_Try it_. Show each line of the entries below in which the word "Select" appears.
Top of Information supplied
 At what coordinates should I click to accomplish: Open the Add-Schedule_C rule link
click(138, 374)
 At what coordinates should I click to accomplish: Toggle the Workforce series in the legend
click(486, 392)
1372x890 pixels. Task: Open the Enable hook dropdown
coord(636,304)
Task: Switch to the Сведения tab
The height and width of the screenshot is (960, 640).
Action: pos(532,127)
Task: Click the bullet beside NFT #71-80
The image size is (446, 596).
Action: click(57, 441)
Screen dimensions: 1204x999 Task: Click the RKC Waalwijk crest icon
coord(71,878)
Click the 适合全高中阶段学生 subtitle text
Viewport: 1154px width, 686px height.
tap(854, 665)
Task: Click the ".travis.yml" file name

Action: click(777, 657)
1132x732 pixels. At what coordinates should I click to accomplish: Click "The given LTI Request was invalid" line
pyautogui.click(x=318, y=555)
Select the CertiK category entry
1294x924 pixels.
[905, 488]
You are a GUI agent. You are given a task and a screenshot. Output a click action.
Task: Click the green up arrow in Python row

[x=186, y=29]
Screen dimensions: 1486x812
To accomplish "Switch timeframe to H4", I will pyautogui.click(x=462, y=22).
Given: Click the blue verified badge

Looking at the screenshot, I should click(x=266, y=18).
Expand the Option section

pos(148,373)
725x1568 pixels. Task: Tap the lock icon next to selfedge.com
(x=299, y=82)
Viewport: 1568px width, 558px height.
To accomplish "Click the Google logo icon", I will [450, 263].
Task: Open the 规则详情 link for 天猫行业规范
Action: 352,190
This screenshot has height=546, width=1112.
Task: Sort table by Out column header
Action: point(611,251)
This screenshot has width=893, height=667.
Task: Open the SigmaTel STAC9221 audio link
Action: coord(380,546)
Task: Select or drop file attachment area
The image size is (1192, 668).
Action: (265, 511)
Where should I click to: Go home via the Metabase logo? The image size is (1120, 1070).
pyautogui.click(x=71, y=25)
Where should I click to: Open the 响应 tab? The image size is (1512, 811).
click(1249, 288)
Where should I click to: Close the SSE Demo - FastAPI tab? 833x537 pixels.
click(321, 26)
Bottom of Information supplied
_Solution to this exercise_.
Select the CertiK category entry
Task: Select or drop file attachment area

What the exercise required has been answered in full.